Vent’anni dopo, la coraggiosa corsa di Filbert Bayi, tanzaniano leggero come una piuma. “From gun to tape”, dicono gli inglesi, dalla pistola al nastro, per trasmettere con un paio di immagini il valore e la virtù di chi parte in testa e in testa arriva alla ricerca di nuovi territori. Si correva sulla pista di Christchurch, Nuova Zelanda, e così il pubblico bramì come un cervo in amore quando, al suono della campana, John Walker, lunga chioma scompigliata dalla brezza che lui stesso stava creando, si lanciò all’inseguimento dell’africano.
Se Bayi chiuse l’ultimo giro in 55”4, tutt’oggi parziale di prim’ordine, Walker fu un secondo netto più veloce: per il neozelandese significò finire in 3’32”52, sotto il record del mondo (3’33”1 di Jim Ryun), ma Bayi conservò quel che bastava di un vantaggio che era enorme e si ridusse a pochi palmi: 3’32”16. Fu la più grande gara della storia: Ben Jipcho chiuse sul tempo di Ryun (3’33”16), Rod Dixon non ebbe un posto sul podio transitando sul traguardo in 3’33”89, Graham Crouch in 3’34”22 strappò a Herb Elliott un record australiano dei 1500 che aveva la struttura della leggenda: era il tempo che aveva consegnato all’Imbattibile di Subiaco, Western Australia, l’oro olimpico e il record del mondo ai Giochi di Roma.

- **Dati forniti**:
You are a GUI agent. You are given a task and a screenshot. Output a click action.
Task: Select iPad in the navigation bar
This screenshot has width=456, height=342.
==
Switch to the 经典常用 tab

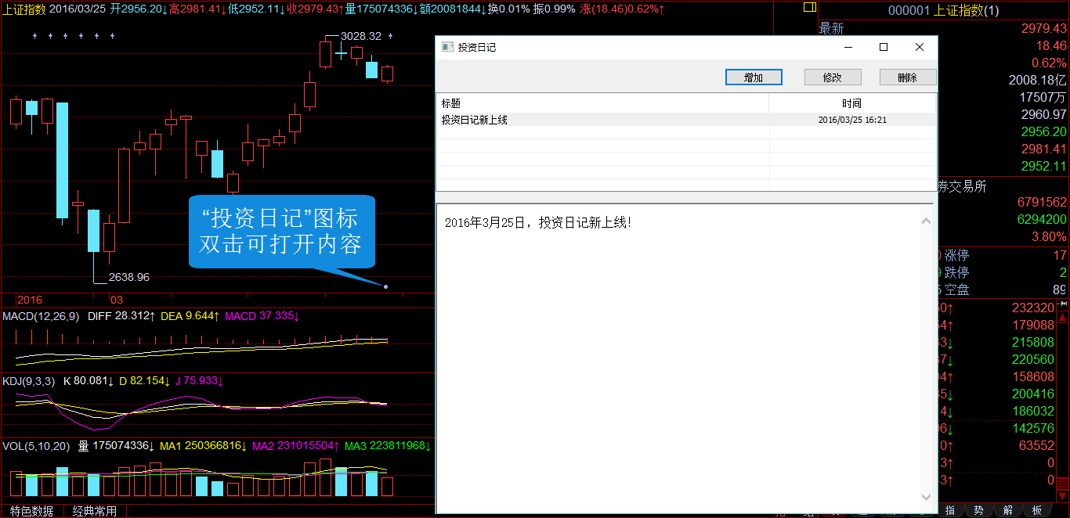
* * *
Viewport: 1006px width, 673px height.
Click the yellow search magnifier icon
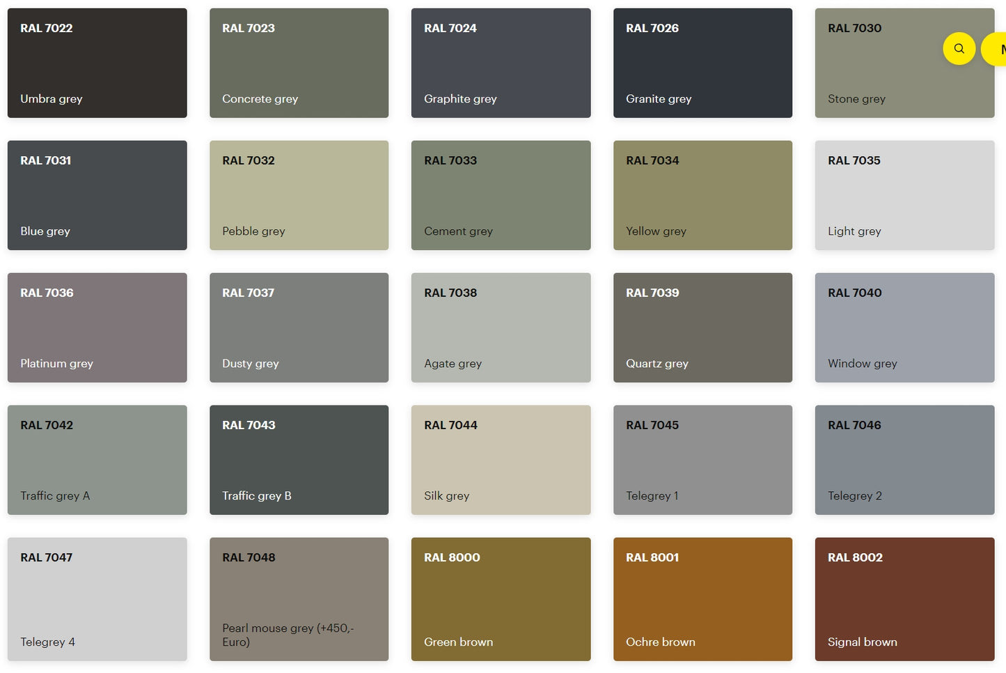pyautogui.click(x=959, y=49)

- **Consegna 1**:
Trasforma in un elenco il paragrafo del brano sulla gara di Christchurch che inizia con «Se Bayi chiuse». Conserva i fatti principali.
- **Consegna 2**:
Rispondi a queste domande sul brano sulla gara di Christchurch:
(a) In quale città e in quale paese si svolse la gara?
(b) Chi si lanciò all'inseguimento dell'africano al suono della campana?
(c) In quale tempo Graham Crouch tagliò il traguardo?
- **Consegna 3**:
Prosegui il brano sulla gara di Christchurch partendo dalla sua ultima frase.

- **Risposta 1**:
- Bayi corse l'ultimo giro in 55"4. Walker lo corse un secondo netto più veloce.
- Walker chiuse in 3'32"52, sotto il record del mondo di Jim Ryun (3'33"1).
- Bayi mantenne un vantaggio ridotto a pochi palmi e vinse in 3'32"16.
- Fu la più grande gara della storia.
- Ben Jipcho eguagliò il tempo di Ryun (3'33"16).
- Rod Dixon arrivò in 3'33"89 e restò fuori dal podio.
- Graham Crouch, con 3'34"22, tolse a Herb Elliott il record australiano dei 1500. Con quel tempo Elliott aveva vinto l'oro olimpico e stabilito il record del mondo ai Giochi di Roma.

- **Risposta 2**:
(a) A Christchurch, in Nuova Zelanda.
(b) John Walker.
(c) In 3'34"22.

- **Risposta 3**:
I Giochi del Commonwealth hanno avuto molti significati (uno è stato quello di consegnare all’atletica la nascita di una nuova nazione, di una futura potenza: nel ’58, a Cardiff, terzo nelle 6 Miglia Arere Anentia, Kenya, il primo di una serie sterminata) e hanno regalato palpiti, specie nello sprint. Come a Edmonton ’78 quando Donald Quarrie riuscì a contenere la furia di uno scozzese che partiva in piedi: 10”03 il giamaicano, 10”07 Allan Wells, 10”09 Hasely Crawford, campione olimpico in carica, offre il rapporto ufficiale. Quattro anni dopo, a Brisbane, a sua volta con la corona olimpica in testa, Allan sarebbe sceso a 10”02 contenendo per tre piccoli centesimi la corsa violenta di un canadese nativo della Giamaica: un certo Ben Johnson.